─── Available records

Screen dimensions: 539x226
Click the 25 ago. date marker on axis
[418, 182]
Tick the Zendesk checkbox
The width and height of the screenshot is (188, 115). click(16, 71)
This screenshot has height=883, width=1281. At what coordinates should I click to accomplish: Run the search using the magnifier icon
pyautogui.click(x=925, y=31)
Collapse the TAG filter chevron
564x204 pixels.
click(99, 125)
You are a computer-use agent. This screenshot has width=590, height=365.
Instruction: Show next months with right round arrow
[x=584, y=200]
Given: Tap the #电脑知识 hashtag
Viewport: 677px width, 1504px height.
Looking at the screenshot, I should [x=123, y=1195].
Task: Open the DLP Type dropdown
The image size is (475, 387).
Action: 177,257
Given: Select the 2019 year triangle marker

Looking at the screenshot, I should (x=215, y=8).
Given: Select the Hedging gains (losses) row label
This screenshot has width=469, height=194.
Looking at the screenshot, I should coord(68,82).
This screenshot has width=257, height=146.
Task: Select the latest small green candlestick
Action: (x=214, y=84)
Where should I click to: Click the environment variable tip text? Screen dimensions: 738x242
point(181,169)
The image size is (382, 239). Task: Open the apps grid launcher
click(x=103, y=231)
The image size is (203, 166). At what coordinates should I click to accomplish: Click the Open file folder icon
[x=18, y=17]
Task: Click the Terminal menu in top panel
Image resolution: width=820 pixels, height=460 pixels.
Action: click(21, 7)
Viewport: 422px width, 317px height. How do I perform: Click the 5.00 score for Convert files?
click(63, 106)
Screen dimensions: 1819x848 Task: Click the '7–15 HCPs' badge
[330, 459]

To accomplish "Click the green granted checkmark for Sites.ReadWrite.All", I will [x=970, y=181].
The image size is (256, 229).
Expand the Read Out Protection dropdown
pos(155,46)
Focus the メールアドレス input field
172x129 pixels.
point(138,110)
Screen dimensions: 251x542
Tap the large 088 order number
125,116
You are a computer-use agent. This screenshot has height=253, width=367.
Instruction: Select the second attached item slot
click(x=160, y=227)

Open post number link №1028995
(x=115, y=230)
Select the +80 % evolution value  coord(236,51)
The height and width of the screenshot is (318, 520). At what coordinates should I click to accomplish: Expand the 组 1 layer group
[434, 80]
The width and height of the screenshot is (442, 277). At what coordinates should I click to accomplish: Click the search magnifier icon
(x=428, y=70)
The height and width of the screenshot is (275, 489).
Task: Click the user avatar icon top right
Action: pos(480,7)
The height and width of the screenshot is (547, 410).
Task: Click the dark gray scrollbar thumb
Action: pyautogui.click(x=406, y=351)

──────

Using the data above, print exactly the lines from the line that contains "Given: Tap the #电脑知识 hashtag" through the line that contains "Given: Select the Hedging", with both included.

Given: Tap the #电脑知识 hashtag
Viewport: 677px width, 1504px height.
Looking at the screenshot, I should [x=123, y=1195].
Task: Open the DLP Type dropdown
The image size is (475, 387).
Action: 177,257
Given: Select the 2019 year triangle marker

Looking at the screenshot, I should (x=215, y=8).
Given: Select the Hedging gains (losses) row label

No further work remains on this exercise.